How to complete this task: Please print every record below exactly as it appears.

Records provided:
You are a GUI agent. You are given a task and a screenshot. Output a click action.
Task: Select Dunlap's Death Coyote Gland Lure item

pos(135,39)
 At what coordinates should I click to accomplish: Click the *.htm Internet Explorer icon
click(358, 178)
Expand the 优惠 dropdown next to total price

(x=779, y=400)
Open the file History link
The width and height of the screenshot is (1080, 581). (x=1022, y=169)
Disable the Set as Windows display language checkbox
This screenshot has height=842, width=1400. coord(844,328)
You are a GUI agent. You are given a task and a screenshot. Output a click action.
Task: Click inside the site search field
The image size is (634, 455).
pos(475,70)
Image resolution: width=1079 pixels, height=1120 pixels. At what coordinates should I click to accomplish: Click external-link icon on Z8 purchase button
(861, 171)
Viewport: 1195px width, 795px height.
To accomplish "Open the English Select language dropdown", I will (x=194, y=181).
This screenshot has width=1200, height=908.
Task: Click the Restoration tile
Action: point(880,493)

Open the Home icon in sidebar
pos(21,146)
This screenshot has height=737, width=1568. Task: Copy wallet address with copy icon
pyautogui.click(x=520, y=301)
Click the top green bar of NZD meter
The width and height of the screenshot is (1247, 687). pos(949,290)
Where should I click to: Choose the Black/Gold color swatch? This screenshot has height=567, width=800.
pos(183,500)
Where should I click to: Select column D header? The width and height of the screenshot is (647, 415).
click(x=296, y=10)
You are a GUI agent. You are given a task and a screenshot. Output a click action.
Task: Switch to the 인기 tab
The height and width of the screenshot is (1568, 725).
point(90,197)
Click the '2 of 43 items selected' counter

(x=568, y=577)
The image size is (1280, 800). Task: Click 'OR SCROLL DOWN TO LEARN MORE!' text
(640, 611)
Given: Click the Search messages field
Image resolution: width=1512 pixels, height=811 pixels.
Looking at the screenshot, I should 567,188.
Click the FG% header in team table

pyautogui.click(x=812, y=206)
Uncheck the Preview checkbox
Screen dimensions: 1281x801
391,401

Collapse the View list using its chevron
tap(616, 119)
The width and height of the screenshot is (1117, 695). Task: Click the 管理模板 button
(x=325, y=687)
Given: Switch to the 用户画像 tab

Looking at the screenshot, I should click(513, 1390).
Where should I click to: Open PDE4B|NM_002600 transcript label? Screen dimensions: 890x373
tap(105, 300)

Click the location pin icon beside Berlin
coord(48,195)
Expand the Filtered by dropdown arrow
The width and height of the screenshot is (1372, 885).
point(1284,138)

Problem solution:
You are a GUI agent. You are given a task and a screenshot. Output a click action.
Task: Select Dunlap's Death Coyote Gland Lure item

pos(135,39)
 At what coordinates should I click to accomplish: Click the *.htm Internet Explorer icon
click(358, 178)
Expand the 优惠 dropdown next to total price

(x=779, y=400)
Open the file History link
The width and height of the screenshot is (1080, 581). (x=1022, y=169)
Disable the Set as Windows display language checkbox
This screenshot has height=842, width=1400. coord(844,328)
You are a GUI agent. You are given a task and a screenshot. Output a click action.
Task: Click inside the site search field
The image size is (634, 455).
pos(475,70)
Image resolution: width=1079 pixels, height=1120 pixels. At what coordinates should I click to accomplish: Click external-link icon on Z8 purchase button
(861, 171)
Viewport: 1195px width, 795px height.
To accomplish "Open the English Select language dropdown", I will (x=194, y=181).
This screenshot has width=1200, height=908.
Task: Click the Restoration tile
Action: point(880,493)

Open the Home icon in sidebar
pos(21,146)
This screenshot has height=737, width=1568. Task: Copy wallet address with copy icon
pyautogui.click(x=520, y=301)
Click the top green bar of NZD meter
The width and height of the screenshot is (1247, 687). pos(949,290)
Where should I click to: Choose the Black/Gold color swatch? This screenshot has height=567, width=800.
pos(183,500)
Where should I click to: Select column D header? The width and height of the screenshot is (647, 415).
click(x=296, y=10)
You are a GUI agent. You are given a task and a screenshot. Output a click action.
Task: Switch to the 인기 tab
The height and width of the screenshot is (1568, 725).
point(90,197)
Click the '2 of 43 items selected' counter

(x=568, y=577)
The image size is (1280, 800). Task: Click 'OR SCROLL DOWN TO LEARN MORE!' text
(640, 611)
Given: Click the Search messages field
Image resolution: width=1512 pixels, height=811 pixels.
Looking at the screenshot, I should 567,188.
Click the FG% header in team table

pyautogui.click(x=812, y=206)
Uncheck the Preview checkbox
Screen dimensions: 1281x801
391,401

Collapse the View list using its chevron
tap(616, 119)
The width and height of the screenshot is (1117, 695). Task: Click the 管理模板 button
(x=325, y=687)
Given: Switch to the 用户画像 tab

Looking at the screenshot, I should click(513, 1390).
Where should I click to: Open PDE4B|NM_002600 transcript label? Screen dimensions: 890x373
tap(105, 300)

Click the location pin icon beside Berlin
coord(48,195)
Expand the Filtered by dropdown arrow
The width and height of the screenshot is (1372, 885).
point(1284,138)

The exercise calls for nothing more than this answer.